* [Task goal]: Beginning with the line that holds "Instruction: Open the 'What is this?' link" and ending with the last line of the entries, please output each line exactly, apart from any pictures.

* [Supplied material]:

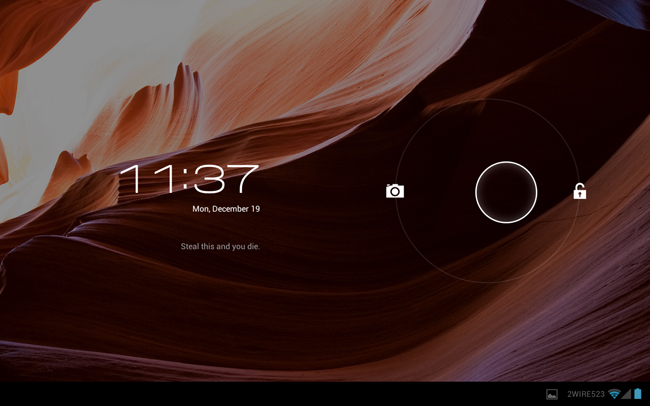Image resolution: width=650 pixels, height=406 pixels.
Task: Tap "Mon" weekday label in date
Action: 201,209
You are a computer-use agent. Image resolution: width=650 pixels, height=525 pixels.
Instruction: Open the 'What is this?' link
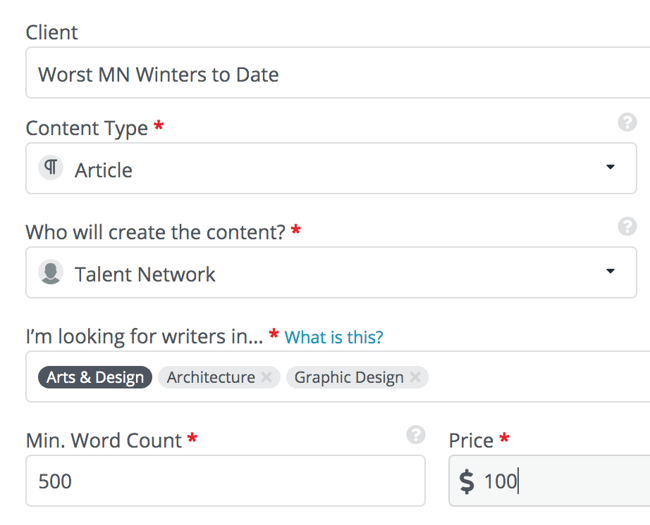334,337
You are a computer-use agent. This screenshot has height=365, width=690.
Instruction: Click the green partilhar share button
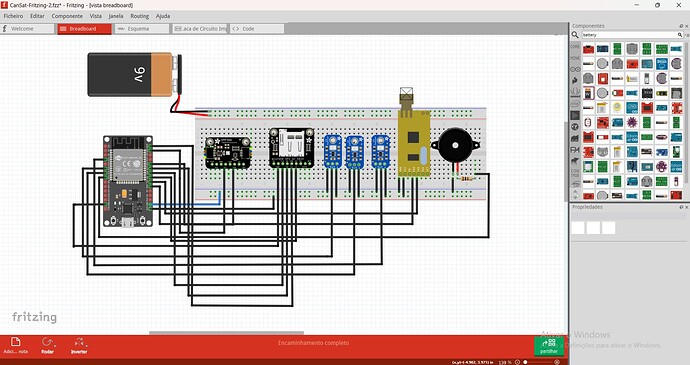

* [Solution]:
Instruction: Open the 'What is this?' link
334,337
You are a computer-use agent. This screenshot has height=365, width=690.
Instruction: Click the green partilhar share button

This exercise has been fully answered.